TASK TO CARRY OUT
Pull out each line from the entries below that contains the word "Click".

MATERIAL PROVIDED
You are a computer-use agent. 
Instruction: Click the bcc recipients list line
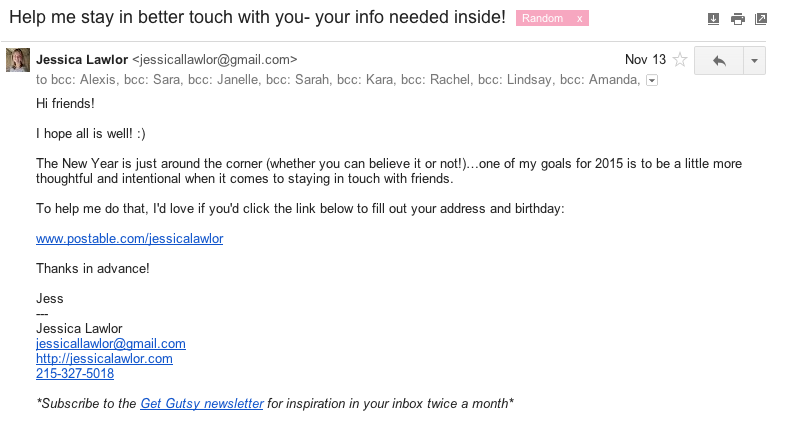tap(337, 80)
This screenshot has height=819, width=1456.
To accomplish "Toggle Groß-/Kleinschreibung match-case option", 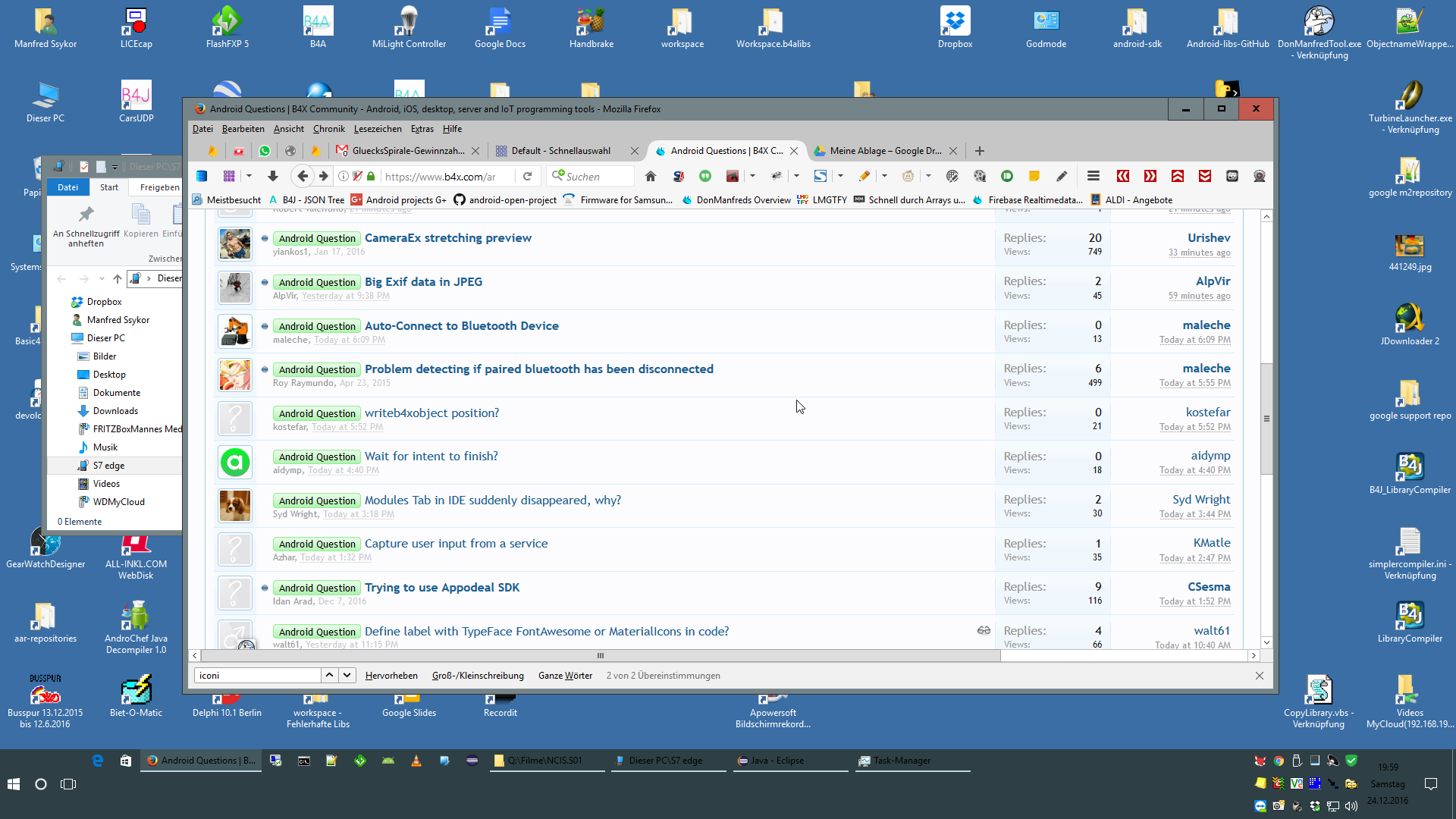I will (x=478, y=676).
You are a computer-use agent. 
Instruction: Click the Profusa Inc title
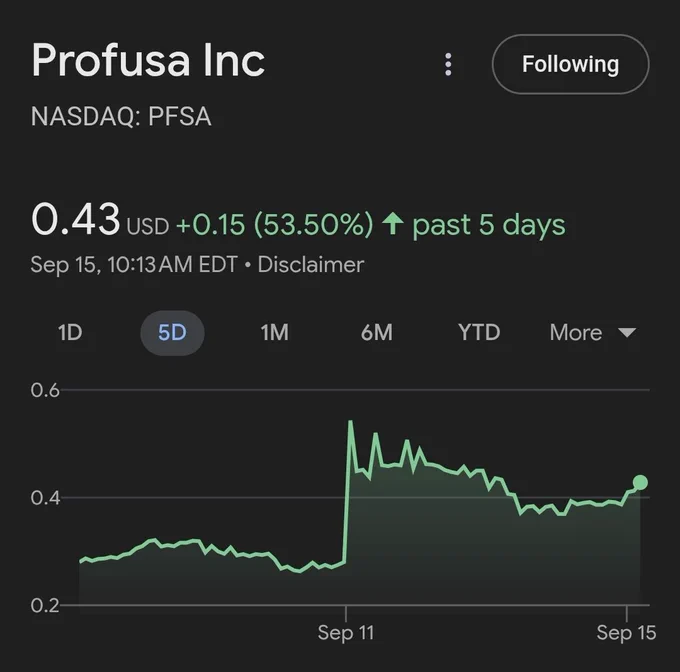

TASK RESPONSE
Instruction: Click the bcc recipients list line
Instruction: Click the Profusa Inc title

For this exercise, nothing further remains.